* [WHAT THIS TASK INVOLVES] Can you retype every one of the rows below word for word, leaving the pictures out?

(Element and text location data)

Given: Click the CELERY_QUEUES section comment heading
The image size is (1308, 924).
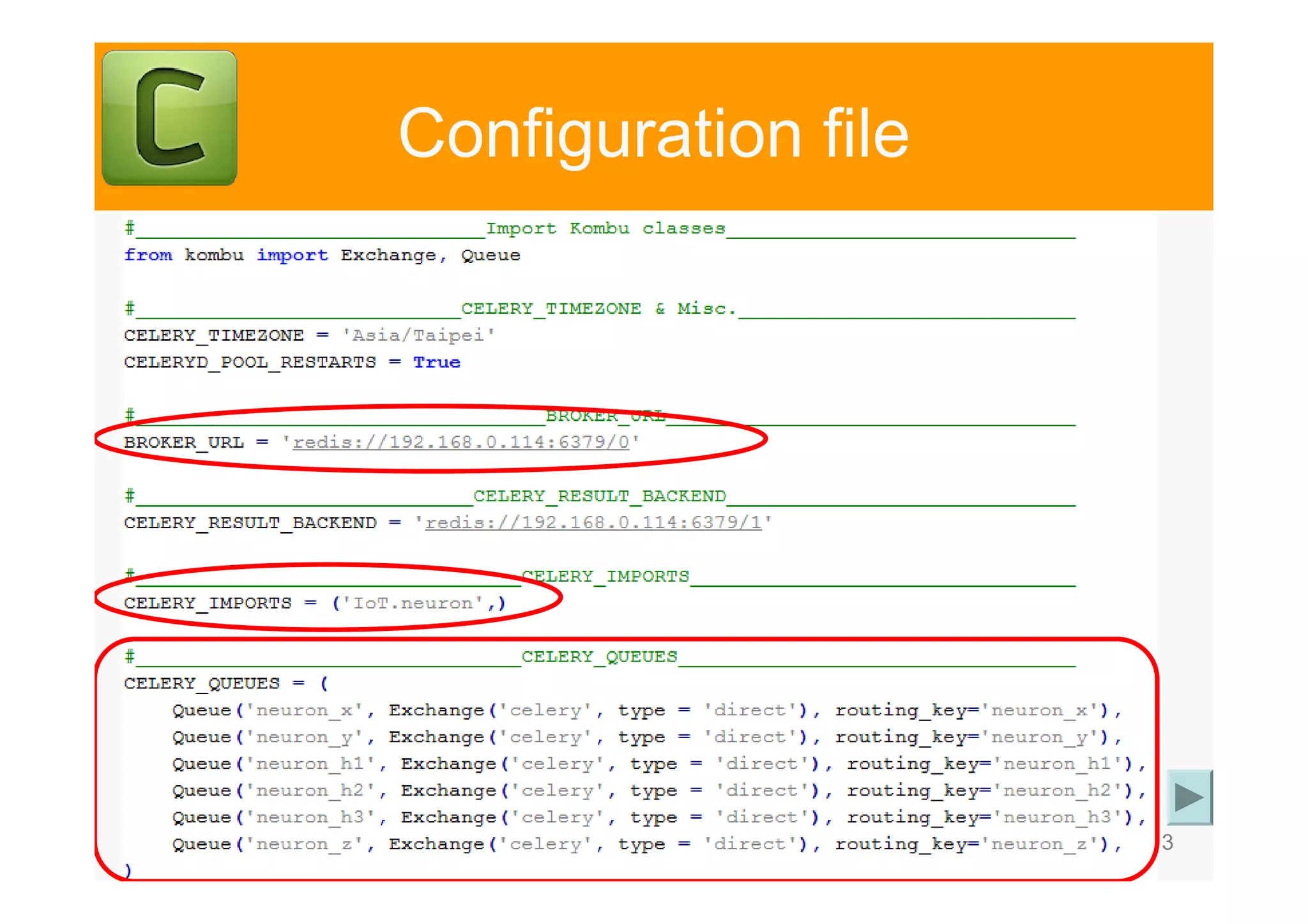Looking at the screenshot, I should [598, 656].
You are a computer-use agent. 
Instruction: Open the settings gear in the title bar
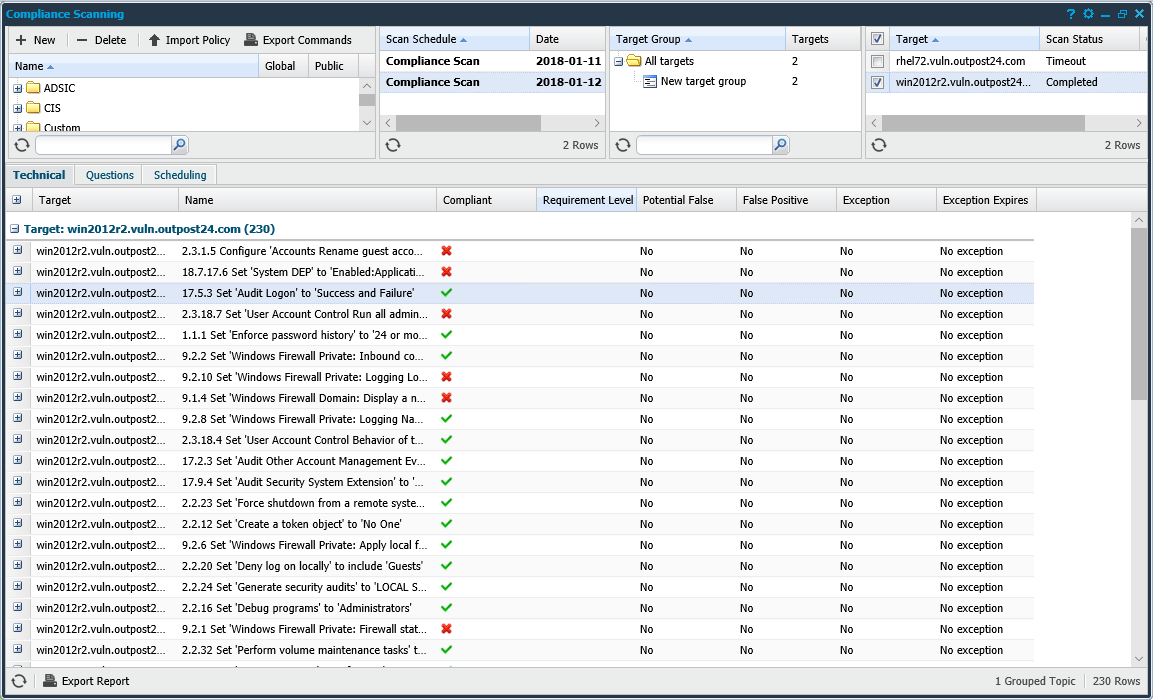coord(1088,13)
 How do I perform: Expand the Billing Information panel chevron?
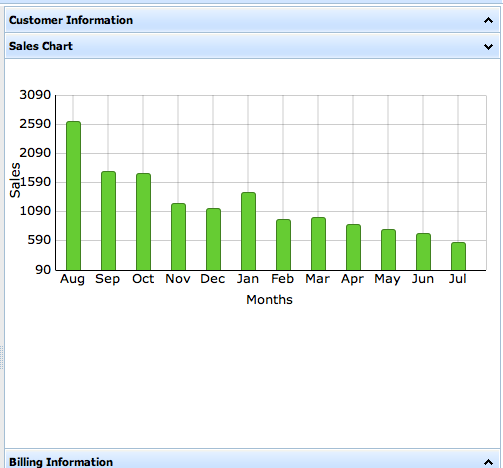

* [EXERCISE RESULT]
Given: Click the CELERY_QUEUES section comment heading
The image size is (1308, 924).
Looking at the screenshot, I should [598, 656].
You are a computer-use agent. 
Instruction: Open the settings gear in the title bar
coord(1088,13)
 How do I perform: Expand the Billing Information panel chevron?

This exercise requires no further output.